QCOM and SPINCO will cross-license essential and useful patents. QCOM gives SPINCO enough IPR to bargain for cross licensing with GSM IPR holders; Whereas, QCOM receives, in lieu of money, from SPINCO, the right to select future patents from SPINCO for new IPR or that extend old IPR. Thus, SPINCO pays no royalties to QCOM on their CDMA ASICS or to anyone on their CDMA/GSM ASICS.

Current CDMA royalties continue as in the past, with QCOM collecting a royalty on CDMA products from their manufacturers based on their average selling price, whether: handsets, laptops, or ASICS, (anything using CDMA that requires a license also generates royalties). SPINCO sells ASICS, collecting no royalties.

On handsets, QCOM collects about 4-5% of the manufacturer's selling price (I am not sure about details of MSP's with base stations or new devices). With multimode handsets, manufacturers would pay QCOM royalties for its CDMA IPR and also pay other's (about 15% to as many as 11 who own GSM IPR) their royalty percentages.

The European's cross license from one another, but this cross licensing does not pass through to others. Similarly, I assume that SPINCO will cross license with GSM to avoid paying GSM royalties, but that this will not pass through to manufacturers who use SPINCO's chips. Because QCOM asserts that they will still be paid for their CDMA IPR.

So, I do not believe that DS is correct when he says, "If a mfgr buys ASICS from SPINCO, they will pay no royalty fees to anyone, including GSM IPR holders." His use of "they" is possibly ambiguous. Assuming that he intends "they" to refer to "manufacturers," the manufacturers will pay; assuming that his "they" is referring to "SPINCO," they will not pay.

I hope this helps.

Don



To: DownSouth who wrote (28852)7/26/2000 6:50:50 AM
From: pann1128  Read Replies (1) | Respond to of 54805
 
RE: QCOM spinoff

DS,

Thanks for your tireless efforts here.

I am not sure if anyone touched on this, but I always wondered about QCOM's insistence on having the same royalty rate regardless of how many patents were utilized by the licensee. Instead of licensing individual patents, they just issued licenses for groups of patents covering 2G, 3G etc.
That arrangement obviously made the Spinco transaction very simple. Old licensees still have to pay QCOM royalty, while they need to x-license with Spinco. This also enables consistent agreements between old and new licensees. Was the QCOM management that prescient? If QCOM management foresaw this then their vision is mind boggling.

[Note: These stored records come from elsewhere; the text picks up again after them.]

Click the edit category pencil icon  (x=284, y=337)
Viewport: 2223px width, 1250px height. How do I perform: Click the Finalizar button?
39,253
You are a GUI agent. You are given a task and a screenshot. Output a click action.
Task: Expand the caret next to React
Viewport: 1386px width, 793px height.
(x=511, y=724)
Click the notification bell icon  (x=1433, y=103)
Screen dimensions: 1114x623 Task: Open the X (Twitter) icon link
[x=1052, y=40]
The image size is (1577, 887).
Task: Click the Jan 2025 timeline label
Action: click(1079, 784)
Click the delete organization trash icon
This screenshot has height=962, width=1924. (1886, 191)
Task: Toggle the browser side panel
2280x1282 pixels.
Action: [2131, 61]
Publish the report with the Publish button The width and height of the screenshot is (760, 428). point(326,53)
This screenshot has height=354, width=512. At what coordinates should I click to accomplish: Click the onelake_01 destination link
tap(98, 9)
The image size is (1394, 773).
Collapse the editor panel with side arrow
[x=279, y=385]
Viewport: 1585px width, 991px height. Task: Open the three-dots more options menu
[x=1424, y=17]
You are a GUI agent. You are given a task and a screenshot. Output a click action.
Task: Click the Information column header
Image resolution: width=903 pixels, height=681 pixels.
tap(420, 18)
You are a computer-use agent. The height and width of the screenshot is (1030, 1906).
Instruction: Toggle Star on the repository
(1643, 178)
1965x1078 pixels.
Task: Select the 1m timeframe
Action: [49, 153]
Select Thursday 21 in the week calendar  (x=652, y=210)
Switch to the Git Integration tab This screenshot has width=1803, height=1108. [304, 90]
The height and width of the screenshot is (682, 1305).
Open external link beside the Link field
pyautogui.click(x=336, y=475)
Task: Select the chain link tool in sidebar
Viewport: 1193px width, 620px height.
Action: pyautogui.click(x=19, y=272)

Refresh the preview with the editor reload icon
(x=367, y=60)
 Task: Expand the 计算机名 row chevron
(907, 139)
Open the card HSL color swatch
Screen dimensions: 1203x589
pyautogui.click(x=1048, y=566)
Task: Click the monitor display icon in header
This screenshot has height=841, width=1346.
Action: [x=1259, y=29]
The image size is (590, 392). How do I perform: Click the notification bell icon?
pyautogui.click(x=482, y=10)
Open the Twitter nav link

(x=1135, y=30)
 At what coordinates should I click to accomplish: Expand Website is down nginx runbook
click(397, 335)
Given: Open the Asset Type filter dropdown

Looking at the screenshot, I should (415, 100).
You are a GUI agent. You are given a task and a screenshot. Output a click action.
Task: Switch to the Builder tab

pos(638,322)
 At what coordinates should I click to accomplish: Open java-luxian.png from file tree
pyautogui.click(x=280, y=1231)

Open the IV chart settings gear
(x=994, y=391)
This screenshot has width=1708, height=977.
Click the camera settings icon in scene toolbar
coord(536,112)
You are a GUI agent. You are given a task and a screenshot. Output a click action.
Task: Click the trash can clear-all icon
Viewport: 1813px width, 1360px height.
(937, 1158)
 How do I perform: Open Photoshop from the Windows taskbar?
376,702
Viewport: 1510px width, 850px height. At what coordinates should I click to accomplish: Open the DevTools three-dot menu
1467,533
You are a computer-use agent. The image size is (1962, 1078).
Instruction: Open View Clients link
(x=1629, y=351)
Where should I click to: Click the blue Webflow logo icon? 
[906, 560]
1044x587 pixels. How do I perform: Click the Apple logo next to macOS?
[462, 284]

The only thing unclear from the CC is how much money in the bank QCOM will get from this transaction. Someone did ask about possible dilutive effects of selling shares to the public by way of the IPO. QCOM did mention that the dilutive effects will be minimum, but no figures were given. Implication was that they were not doing it for the cash, but for strategic reasons. Even so, I guess QCOM+Spinco will come out with 1B to 2B in extra cash?

Cheers,

Piyush



To: DownSouth who wrote (28852)7/26/2000 8:43:35 AM
From: Mike Buckley  Read Replies (1) | Respond to of 54805
 
DS,

Based on my understanding of the conference call and the specific response to a question asked by an analyst, the following is the scenario regarding royalties which I will refer to as licensing agreements.

1) If a company builds their own chipsets, they have to have a licensing agreement with Q. (Due to the specific nature of Spinco's cross-licensing agreement with Qualcomm, Spinco won't pay dollars but essentially it is a licensing agreement.)

2) If a company buys their chipsets from anyone including Spinco for the purpose of reselling them, they have to have a licensing agreement with Q.

3) The issue that is a little unclear to me from a logistics point of view is for the company that currently buys ASICs from Qualcomm. My understanding is that there is indeed a licensing agreement with Qualcomm that makes the purchase of ASICs from Qualcomm slightly favorable. The customer will continue to enjoy those benefits once the spin-off is complete. Though I don't understand how the details are handled, you're absolutely right that the conference call Q&A you mentioned makes it perfectly clear that for the current customers buying Qualcomm's ASICs their total costs won't increase and Qualcomm's revenue insofar as licensing is concerned won't decrease.